## Listed records
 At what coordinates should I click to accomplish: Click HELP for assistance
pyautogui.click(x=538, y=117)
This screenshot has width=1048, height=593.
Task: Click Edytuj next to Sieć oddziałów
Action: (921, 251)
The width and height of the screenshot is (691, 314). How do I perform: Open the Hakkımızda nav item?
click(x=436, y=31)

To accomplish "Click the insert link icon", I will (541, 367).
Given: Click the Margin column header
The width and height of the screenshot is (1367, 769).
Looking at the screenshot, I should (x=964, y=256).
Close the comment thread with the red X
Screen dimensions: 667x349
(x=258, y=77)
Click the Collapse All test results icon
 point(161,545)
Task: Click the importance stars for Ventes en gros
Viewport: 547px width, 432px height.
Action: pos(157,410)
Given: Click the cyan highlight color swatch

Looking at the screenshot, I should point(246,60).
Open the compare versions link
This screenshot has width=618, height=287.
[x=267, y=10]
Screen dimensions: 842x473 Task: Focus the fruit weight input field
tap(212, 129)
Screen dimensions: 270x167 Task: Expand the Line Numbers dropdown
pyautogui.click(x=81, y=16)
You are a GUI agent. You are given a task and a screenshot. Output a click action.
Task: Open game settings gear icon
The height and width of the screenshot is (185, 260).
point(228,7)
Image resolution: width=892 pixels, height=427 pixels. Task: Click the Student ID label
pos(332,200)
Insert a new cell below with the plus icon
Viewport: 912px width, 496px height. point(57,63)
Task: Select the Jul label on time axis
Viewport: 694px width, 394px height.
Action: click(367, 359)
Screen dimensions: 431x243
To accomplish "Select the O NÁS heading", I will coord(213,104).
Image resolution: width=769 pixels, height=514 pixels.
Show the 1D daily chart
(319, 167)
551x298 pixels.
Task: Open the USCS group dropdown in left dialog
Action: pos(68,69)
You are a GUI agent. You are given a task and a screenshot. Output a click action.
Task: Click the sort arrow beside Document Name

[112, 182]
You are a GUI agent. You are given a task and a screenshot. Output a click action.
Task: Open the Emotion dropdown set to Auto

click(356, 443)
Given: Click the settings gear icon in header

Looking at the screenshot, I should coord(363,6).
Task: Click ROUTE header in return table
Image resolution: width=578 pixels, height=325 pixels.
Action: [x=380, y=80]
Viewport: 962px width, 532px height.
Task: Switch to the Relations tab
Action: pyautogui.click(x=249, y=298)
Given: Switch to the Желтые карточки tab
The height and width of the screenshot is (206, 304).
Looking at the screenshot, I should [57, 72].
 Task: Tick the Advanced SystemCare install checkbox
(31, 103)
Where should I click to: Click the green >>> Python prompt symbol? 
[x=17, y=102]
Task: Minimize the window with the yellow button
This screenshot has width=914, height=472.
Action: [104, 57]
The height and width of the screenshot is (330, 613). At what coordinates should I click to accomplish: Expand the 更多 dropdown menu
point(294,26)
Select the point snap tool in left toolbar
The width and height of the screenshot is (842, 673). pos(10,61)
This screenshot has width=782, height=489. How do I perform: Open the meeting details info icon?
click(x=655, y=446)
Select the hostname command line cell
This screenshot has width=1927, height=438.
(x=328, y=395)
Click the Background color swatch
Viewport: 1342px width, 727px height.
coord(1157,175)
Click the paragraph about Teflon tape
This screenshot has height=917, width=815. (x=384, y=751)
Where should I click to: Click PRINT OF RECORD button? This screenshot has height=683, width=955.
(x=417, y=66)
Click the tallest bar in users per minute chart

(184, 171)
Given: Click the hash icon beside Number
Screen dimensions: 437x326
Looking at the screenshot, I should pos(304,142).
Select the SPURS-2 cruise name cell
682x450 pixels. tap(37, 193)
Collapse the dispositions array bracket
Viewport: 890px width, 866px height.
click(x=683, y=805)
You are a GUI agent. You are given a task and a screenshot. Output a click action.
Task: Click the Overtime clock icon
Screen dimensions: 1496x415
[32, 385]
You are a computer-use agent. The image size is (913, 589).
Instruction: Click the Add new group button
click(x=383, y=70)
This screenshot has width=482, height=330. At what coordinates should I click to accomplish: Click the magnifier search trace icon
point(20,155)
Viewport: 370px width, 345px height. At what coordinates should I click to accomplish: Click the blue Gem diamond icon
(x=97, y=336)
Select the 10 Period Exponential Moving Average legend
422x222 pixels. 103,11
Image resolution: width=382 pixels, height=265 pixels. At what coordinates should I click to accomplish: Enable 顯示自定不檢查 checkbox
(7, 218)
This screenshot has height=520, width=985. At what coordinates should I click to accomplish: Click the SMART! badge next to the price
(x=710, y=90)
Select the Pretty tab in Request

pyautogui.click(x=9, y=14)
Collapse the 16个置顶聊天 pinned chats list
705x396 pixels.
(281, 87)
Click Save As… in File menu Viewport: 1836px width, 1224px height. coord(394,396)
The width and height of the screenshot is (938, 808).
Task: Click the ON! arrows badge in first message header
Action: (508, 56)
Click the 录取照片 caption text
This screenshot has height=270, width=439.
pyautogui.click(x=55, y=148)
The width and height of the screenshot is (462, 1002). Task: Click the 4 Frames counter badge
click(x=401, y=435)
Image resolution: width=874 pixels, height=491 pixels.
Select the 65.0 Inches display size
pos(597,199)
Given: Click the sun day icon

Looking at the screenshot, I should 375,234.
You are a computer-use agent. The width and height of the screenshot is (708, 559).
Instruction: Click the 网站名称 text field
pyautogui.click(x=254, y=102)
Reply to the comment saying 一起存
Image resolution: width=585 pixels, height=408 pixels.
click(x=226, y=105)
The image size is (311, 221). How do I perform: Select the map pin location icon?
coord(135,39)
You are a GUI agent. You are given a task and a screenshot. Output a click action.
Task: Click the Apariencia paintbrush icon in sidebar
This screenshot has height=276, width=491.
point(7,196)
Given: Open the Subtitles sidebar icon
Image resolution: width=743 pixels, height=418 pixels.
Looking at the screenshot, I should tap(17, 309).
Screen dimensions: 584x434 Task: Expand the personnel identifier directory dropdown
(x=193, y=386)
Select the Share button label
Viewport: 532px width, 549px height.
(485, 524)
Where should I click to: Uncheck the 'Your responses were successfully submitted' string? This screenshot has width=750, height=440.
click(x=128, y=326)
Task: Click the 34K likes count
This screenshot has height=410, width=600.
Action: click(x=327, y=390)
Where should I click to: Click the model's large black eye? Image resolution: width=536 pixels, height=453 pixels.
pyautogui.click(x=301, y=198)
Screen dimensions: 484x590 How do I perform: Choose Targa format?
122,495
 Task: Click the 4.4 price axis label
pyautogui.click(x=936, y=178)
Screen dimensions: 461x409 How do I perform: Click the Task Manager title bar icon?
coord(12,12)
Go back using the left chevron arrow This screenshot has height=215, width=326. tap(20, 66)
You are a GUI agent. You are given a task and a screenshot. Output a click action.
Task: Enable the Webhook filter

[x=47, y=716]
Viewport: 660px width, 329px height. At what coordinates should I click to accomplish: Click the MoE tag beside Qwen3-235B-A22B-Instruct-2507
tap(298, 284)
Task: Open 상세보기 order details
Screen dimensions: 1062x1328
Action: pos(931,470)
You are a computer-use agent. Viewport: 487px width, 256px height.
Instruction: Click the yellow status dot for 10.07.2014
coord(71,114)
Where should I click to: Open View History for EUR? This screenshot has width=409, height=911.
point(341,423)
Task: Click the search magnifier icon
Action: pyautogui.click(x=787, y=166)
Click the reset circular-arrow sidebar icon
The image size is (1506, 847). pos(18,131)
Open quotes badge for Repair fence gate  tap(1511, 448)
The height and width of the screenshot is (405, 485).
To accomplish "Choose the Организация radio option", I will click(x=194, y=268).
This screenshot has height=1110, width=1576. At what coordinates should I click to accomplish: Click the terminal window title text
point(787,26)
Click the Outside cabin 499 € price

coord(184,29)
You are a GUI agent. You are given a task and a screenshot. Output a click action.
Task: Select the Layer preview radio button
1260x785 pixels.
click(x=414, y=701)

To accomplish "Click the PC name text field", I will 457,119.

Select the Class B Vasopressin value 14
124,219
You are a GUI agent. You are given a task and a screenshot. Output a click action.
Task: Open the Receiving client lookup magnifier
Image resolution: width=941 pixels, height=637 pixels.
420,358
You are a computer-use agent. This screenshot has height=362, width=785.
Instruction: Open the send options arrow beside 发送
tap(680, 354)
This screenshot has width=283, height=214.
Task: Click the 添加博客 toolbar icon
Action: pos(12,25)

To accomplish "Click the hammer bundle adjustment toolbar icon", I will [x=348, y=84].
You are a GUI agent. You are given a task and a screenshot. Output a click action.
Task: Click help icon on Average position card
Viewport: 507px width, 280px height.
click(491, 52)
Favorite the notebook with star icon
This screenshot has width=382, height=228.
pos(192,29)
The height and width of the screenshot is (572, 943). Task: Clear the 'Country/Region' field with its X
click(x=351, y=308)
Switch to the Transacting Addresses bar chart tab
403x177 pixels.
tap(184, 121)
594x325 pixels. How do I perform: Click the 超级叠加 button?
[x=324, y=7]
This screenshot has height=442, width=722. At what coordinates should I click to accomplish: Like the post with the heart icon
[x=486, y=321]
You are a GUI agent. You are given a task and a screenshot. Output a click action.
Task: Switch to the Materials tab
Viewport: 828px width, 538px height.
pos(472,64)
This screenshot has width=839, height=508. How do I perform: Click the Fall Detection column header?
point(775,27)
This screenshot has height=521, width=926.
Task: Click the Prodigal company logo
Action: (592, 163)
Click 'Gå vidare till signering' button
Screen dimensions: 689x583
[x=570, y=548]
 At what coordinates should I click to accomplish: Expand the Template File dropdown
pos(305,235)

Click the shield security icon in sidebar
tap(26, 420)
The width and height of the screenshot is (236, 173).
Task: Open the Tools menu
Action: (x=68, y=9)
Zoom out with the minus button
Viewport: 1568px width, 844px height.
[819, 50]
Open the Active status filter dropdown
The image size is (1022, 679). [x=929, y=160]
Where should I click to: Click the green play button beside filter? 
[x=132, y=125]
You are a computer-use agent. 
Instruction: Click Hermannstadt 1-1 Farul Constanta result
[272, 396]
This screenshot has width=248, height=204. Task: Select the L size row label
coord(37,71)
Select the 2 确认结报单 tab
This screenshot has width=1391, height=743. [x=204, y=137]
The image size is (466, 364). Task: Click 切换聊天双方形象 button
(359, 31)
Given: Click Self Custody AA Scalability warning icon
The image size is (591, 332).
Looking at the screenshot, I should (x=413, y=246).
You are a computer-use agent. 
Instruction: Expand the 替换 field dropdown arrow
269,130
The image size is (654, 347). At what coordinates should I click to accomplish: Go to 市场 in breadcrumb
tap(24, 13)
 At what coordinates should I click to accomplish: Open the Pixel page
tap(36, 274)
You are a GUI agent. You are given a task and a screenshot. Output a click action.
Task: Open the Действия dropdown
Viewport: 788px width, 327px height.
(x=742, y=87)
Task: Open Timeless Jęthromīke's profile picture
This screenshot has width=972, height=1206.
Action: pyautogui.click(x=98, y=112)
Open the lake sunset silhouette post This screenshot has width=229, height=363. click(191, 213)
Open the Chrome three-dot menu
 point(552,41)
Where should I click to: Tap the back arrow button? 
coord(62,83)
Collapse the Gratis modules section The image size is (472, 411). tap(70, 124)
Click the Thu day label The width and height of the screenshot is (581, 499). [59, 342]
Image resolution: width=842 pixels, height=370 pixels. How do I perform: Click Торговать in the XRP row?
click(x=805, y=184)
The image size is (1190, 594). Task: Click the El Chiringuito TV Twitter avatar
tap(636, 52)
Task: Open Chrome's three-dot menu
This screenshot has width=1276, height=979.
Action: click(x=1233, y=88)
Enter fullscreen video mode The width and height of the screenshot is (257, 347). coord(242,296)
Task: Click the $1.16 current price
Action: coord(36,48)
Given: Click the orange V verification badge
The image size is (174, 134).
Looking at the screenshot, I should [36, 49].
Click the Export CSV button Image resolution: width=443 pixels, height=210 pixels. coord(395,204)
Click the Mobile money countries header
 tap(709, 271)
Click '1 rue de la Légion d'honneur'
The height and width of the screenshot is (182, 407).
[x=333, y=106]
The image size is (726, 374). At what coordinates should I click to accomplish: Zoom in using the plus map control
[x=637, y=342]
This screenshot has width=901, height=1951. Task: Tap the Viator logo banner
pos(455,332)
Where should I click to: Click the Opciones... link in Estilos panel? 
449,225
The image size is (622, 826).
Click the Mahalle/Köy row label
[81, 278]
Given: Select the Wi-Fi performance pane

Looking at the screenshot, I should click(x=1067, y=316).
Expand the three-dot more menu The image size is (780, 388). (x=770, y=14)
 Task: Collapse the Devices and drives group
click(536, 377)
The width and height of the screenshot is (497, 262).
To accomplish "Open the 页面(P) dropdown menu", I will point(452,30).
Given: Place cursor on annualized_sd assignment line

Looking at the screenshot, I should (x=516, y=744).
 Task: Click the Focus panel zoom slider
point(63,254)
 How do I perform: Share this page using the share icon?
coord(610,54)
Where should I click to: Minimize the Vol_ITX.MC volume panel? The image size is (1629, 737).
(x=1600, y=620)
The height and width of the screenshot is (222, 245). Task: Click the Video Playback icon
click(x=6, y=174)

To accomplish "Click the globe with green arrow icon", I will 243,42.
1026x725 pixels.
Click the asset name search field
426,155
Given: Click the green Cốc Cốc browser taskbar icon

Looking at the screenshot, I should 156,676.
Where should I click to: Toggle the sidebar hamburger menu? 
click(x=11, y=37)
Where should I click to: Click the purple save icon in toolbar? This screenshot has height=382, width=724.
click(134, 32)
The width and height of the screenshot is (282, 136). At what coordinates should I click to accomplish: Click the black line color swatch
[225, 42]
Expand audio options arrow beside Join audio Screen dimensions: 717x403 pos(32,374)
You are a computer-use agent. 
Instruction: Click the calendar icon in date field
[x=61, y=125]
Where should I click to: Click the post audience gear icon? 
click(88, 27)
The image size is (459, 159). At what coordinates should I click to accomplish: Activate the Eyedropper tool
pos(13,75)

## Your task
Copy the data verbatim, starting at the line that contains "Click the Collapse All test results icon" and ending at the line that contains "tap(212, 129)", with both of those lines included.

## Solution for this task
Click the Collapse All test results icon
 point(161,545)
Task: Click the importance stars for Ventes en gros
Viewport: 547px width, 432px height.
Action: pos(157,410)
Given: Click the cyan highlight color swatch

Looking at the screenshot, I should point(246,60).
Open the compare versions link
This screenshot has width=618, height=287.
[x=267, y=10]
Screen dimensions: 842x473 Task: Focus the fruit weight input field
tap(212, 129)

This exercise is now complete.